START Given records

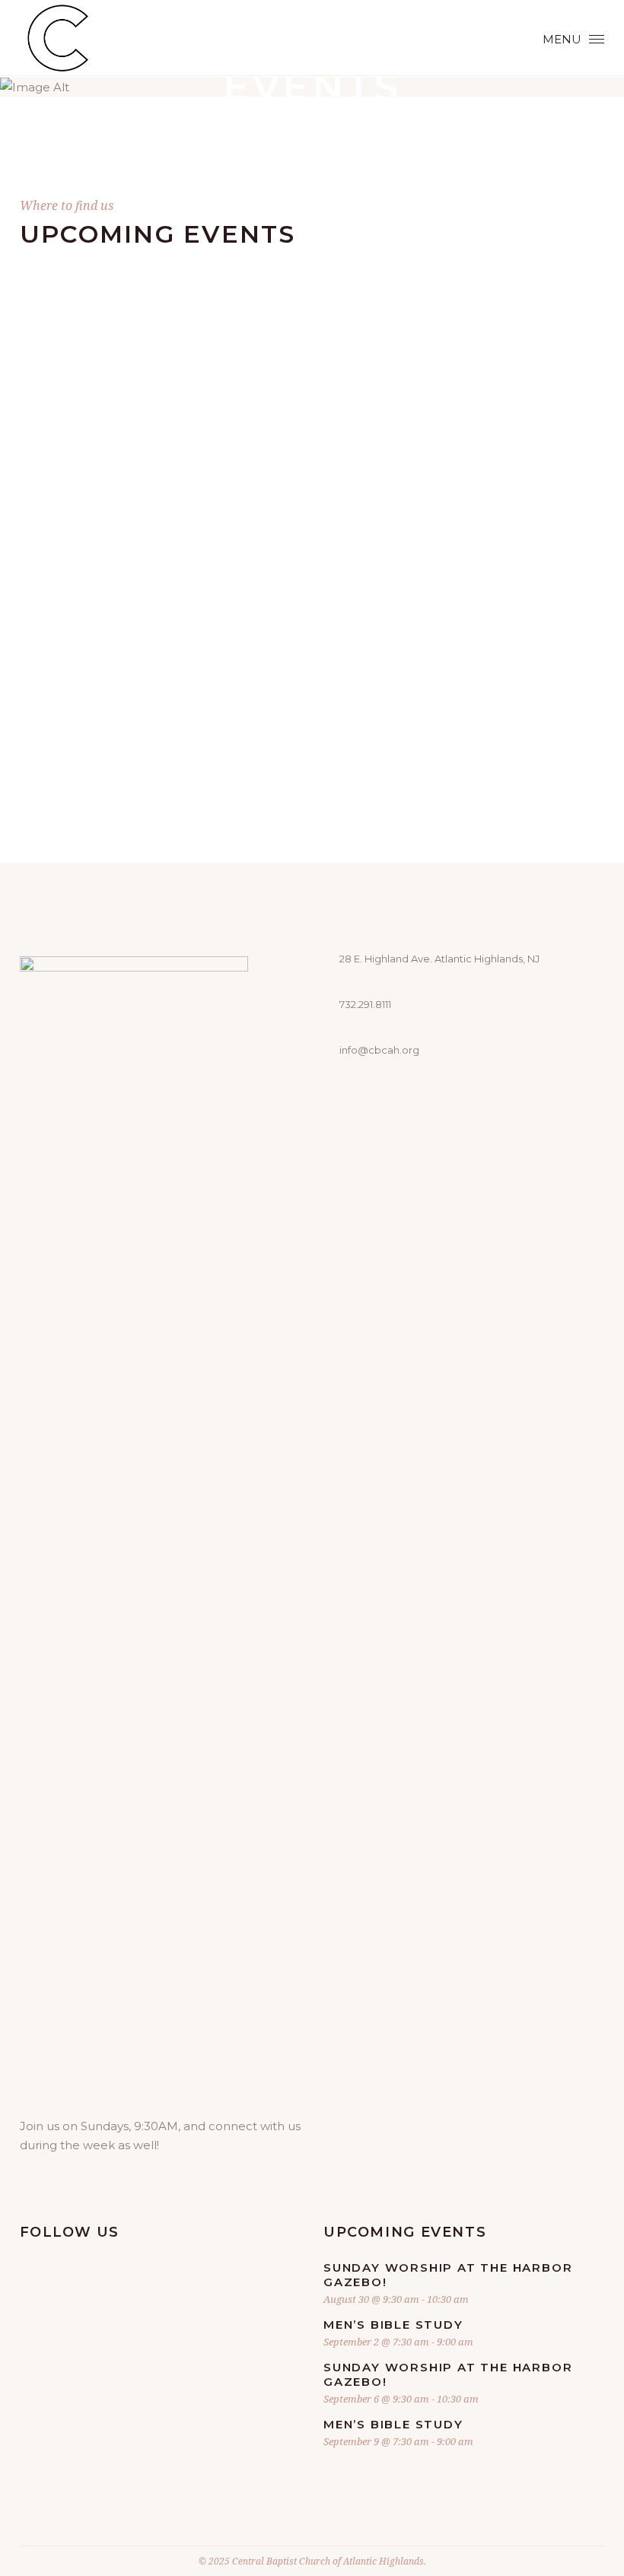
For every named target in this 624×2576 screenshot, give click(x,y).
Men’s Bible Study (393, 2324)
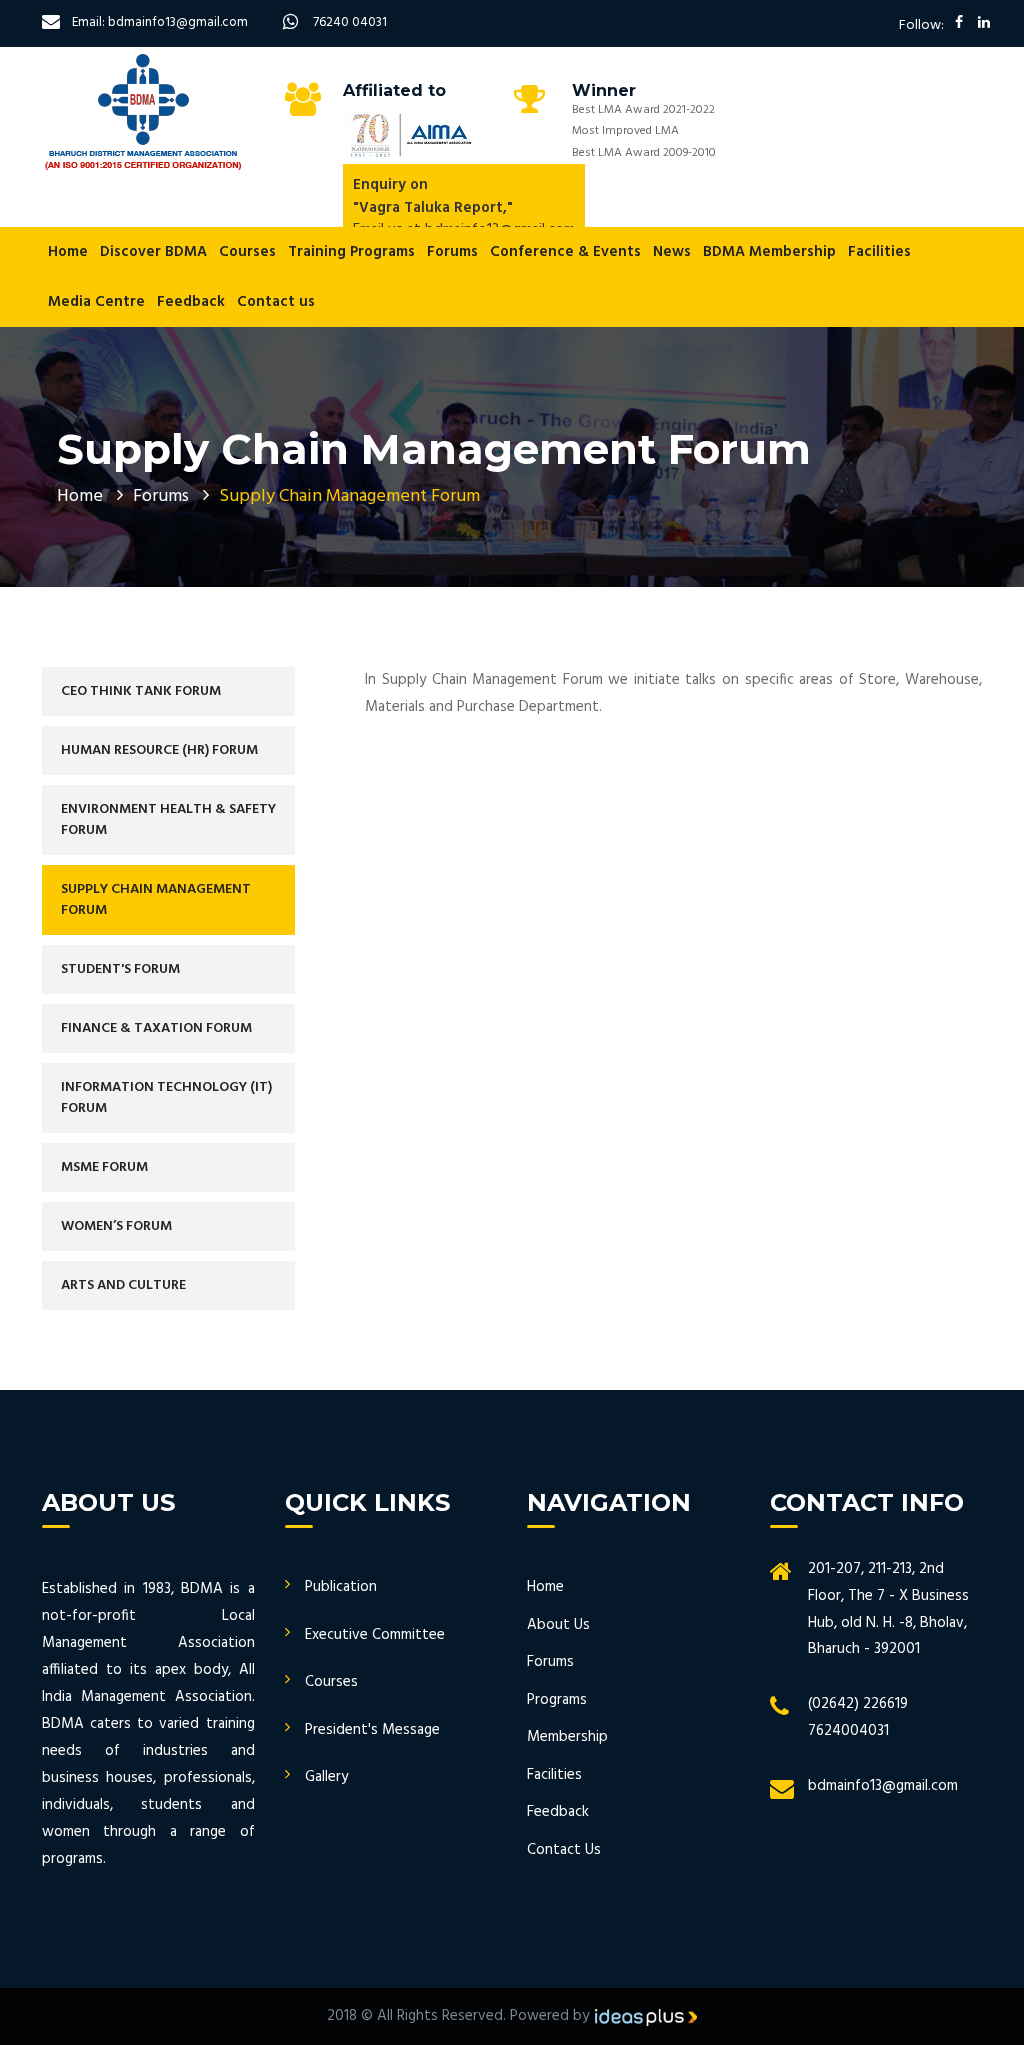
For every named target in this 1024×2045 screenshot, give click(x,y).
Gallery (326, 1777)
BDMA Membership (769, 252)
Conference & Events (565, 252)
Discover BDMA (153, 252)
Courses (247, 252)
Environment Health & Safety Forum (168, 820)
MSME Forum (104, 1167)
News (672, 252)
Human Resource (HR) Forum (159, 750)
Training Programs (351, 252)
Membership (567, 1737)
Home (68, 252)
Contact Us (564, 1850)
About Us (558, 1625)
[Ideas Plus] (645, 2016)
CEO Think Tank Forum (141, 691)
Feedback (191, 302)
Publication (341, 1587)
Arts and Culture (123, 1285)
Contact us (276, 302)
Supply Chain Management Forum (156, 900)
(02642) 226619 (858, 1704)
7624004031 (848, 1731)
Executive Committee (375, 1635)
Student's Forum (120, 969)
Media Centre (96, 302)
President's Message (372, 1730)
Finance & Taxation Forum (156, 1028)
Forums (452, 252)
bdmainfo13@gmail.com (883, 1786)
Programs (557, 1700)
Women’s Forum (116, 1226)
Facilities (879, 252)
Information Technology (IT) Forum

END Given records

*Description of the task*
A verbatim copy of the records is expected, from their first line through the line with "Courses (247, 252)", inclusive, with the pictures removed.

*Written response*
For every named target in this 624×2576 screenshot, give click(x,y).
Men’s Bible Study (393, 2324)
For every named target in this 1024×2045 screenshot, give click(x,y).
Gallery (326, 1777)
BDMA Membership (769, 252)
Conference & Events (565, 252)
Discover BDMA (153, 252)
Courses (247, 252)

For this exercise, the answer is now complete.